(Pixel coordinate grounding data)
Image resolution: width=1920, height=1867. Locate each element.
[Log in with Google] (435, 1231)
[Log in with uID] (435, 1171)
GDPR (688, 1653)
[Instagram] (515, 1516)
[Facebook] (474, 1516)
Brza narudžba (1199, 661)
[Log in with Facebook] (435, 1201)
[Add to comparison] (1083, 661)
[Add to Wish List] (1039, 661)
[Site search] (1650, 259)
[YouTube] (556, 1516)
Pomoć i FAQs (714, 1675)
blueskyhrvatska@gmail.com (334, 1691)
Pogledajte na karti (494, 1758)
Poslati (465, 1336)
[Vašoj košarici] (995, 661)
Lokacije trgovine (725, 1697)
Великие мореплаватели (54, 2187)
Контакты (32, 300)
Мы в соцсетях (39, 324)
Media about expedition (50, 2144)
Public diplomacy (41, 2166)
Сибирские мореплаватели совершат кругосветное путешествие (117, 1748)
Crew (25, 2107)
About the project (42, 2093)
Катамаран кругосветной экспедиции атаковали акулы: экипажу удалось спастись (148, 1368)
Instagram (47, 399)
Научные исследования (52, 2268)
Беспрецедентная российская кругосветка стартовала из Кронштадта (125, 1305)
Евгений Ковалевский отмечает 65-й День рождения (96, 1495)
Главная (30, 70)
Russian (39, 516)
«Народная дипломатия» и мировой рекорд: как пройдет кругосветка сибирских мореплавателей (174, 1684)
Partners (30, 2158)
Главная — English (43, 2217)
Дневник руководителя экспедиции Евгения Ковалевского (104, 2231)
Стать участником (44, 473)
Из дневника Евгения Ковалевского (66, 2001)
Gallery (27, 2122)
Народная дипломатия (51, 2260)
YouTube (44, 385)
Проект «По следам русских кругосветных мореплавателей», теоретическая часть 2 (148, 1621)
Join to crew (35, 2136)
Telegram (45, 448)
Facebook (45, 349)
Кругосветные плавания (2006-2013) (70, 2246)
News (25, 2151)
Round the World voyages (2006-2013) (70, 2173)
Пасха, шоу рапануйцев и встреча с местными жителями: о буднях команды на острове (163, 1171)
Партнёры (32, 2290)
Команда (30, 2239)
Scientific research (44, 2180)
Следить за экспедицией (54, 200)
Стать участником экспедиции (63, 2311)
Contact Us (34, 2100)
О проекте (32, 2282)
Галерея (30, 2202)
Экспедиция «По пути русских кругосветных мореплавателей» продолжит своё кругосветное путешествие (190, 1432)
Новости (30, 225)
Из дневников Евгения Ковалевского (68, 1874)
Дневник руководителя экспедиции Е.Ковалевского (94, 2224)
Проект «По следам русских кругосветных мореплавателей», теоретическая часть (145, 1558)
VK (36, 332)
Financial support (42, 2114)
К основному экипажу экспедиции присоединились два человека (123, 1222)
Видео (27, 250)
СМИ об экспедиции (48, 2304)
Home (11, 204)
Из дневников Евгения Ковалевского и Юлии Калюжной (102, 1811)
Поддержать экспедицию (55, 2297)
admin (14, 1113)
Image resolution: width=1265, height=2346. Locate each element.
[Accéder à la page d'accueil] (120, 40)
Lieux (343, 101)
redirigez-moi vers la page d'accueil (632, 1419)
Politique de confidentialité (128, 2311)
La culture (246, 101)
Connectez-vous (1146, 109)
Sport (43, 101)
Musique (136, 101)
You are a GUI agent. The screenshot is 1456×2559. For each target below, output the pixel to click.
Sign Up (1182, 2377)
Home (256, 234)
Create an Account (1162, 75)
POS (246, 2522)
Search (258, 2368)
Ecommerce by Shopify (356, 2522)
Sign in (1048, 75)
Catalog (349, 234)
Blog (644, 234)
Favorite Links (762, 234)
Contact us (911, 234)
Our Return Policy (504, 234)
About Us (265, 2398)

• _Prompt_: In the entries above, the lines between the one holding "YouTube (44, 385)" and the one holding "Из дневников Евгения Ковалевского и", inclusive, are to be printed exactly as written, and those alone.

• _Reply to the task_:
YouTube (44, 385)
Проект «По следам русских кругосветных мореплавателей», теоретическая часть 2 (148, 1621)
Join to crew (35, 2136)
Telegram (45, 448)
Facebook (45, 349)
Кругосветные плавания (2006-2013) (70, 2246)
News (25, 2151)
Round the World voyages (2006-2013) (70, 2173)
Пасха, шоу рапануйцев и встреча с местными жителями: о буднях команды на острове (163, 1171)
Партнёры (32, 2290)
Команда (30, 2239)
Scientific research (44, 2180)
Следить за экспедицией (54, 200)
Стать участником экспедиции (63, 2311)
Contact Us (34, 2100)
О проекте (32, 2282)
Галерея (30, 2202)
Экспедиция «По пути русских кругосветных мореплавателей» продолжит своё кругосветное путешествие (190, 1432)
Новости (30, 225)
Из дневников Евгения Ковалевского (68, 1874)
Дневник руководителя экспедиции Е.Ковалевского (94, 2224)
Проект «По следам русских кругосветных мореплавателей», теоретическая часть (145, 1558)
VK (36, 332)
Financial support (42, 2114)
К основному экипажу экспедиции присоединились два человека (123, 1222)
Видео (27, 250)
СМИ об экспедиции (48, 2304)
Home (11, 204)
Из дневников Евгения Ковалевского и Юлии Калюжной (102, 1811)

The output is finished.